Zakaria Maïga était dans le restaurant au moment fatidique. Il dansait à côté de son ami Fabien, le jeune Français qui a trouvé la mort. « Fabien et moi, sortions ensemble tous les vendredis soirs. Hier soir (ndlr l’entretien s’est déroulé samedi), on avait rendez-vous vers 23h30 », raconte je jeune homme que nous avons joint au téléphone. Encore sous le choc, il nous a décrit le film du drame avec une voix tremblante.
Les deux jeunes se sont donc rencontrés au milieu de la nuit et ont mis le cap sur leur restaurant favori. Fabien était loin de se douter, à un seul instant, qu’il faisait ainsi sa dernière virée nocturne. « La terrasse » comme son nom l’indique est située sur le toit d’un bâtiment de la célèbre rue « Bla-bla ». En bas, c’est une boîte de nuit qui est aussi très fréquentée.
« La Terrasse » est un restaurant qui propose aussi une piste de danse à ses clients. « Entre minuit et une heure du matin, pendant que Fabien et moi dansions sur la piste, la fusillade a commencé.
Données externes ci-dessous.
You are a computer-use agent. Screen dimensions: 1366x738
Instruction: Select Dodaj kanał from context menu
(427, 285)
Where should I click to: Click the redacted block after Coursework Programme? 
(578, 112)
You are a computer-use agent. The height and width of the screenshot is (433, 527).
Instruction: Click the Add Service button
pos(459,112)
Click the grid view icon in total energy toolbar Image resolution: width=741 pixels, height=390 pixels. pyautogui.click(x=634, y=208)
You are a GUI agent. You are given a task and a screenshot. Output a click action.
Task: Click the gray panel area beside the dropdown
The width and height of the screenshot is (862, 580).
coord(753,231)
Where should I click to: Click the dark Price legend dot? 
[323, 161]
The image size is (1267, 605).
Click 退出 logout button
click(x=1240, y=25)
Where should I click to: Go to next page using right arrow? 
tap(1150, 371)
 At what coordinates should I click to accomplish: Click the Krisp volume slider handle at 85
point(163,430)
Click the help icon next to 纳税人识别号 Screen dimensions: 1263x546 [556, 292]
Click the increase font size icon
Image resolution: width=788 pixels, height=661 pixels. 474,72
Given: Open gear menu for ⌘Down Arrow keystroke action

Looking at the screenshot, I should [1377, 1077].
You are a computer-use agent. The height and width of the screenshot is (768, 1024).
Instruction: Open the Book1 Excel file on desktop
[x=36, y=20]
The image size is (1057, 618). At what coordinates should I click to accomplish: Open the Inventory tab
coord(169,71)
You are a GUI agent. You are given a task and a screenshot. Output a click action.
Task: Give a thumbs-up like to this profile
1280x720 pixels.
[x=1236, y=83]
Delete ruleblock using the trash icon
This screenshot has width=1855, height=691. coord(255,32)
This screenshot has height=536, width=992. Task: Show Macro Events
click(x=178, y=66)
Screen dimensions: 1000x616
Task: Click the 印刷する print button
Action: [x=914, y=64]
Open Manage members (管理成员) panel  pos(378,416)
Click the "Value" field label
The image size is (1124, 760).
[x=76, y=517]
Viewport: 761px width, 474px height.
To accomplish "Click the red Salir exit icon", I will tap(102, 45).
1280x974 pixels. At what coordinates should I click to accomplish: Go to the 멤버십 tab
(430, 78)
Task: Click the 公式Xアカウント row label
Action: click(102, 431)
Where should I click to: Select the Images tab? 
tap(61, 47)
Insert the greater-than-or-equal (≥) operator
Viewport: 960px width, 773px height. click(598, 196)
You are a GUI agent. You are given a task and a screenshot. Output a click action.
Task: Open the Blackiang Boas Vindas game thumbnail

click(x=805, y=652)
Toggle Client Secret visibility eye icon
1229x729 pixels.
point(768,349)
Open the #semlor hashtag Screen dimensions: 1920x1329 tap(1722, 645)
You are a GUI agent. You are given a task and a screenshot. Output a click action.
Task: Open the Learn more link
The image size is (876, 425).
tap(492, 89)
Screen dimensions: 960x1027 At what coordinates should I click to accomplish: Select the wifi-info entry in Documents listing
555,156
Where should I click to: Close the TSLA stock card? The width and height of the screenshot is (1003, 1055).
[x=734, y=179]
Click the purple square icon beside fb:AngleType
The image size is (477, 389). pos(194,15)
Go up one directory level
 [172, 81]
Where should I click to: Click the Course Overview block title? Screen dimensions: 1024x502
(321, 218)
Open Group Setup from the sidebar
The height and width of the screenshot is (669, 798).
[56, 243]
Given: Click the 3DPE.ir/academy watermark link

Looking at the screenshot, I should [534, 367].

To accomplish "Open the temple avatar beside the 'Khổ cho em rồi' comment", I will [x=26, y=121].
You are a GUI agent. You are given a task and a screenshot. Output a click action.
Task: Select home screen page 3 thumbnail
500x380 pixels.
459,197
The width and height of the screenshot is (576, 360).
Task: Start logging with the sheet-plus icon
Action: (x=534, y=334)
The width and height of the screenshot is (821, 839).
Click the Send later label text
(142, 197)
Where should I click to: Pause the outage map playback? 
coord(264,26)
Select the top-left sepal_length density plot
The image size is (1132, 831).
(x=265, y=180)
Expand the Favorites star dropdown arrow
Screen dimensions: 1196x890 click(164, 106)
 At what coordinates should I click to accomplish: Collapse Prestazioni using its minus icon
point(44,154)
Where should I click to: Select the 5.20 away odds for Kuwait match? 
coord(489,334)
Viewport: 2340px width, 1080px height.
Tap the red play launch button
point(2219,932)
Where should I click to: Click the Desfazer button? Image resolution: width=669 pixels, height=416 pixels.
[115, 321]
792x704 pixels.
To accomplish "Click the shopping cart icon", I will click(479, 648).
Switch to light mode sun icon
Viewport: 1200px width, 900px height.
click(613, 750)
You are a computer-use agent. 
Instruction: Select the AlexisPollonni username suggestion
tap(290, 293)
C’était la panique », se souvient Zakaria. « Moi, je me suis jeté à terre avant de sauter pour me retrouver du côté du champ hippique », explique-t-il en sanglots. « Les choses se sont passés trop vite », au point que Zakaria n’a rien pu comprendre sur le coup. « Je n’ai pas pu voir le tireur », avoue le jeune homme qui s’est rendu le lendemain à la morgue pour identifier la dépouille de son meilleur ami.
C’est grâce à Zakaria que nous avons appris que la victime française s’appelait Fabien Louis Guyomard, né le 4 aout 1984 en France. Célibataire et sans enfant, il vivait dans notre pays depuis 2007 et travaillait pour ICMS Africa, une société américaine spécialisée dans la construction de luxe.
Après le drame, les forces de l’ordre ont procédé à la fermeture de tous les espaces de loisirs qui bordent la rue. Les témoins ont pu voir les corps des victimes transportés sur des civières. Tous ont été tués par balles ou par des fragments des grenades lancées par le tireur.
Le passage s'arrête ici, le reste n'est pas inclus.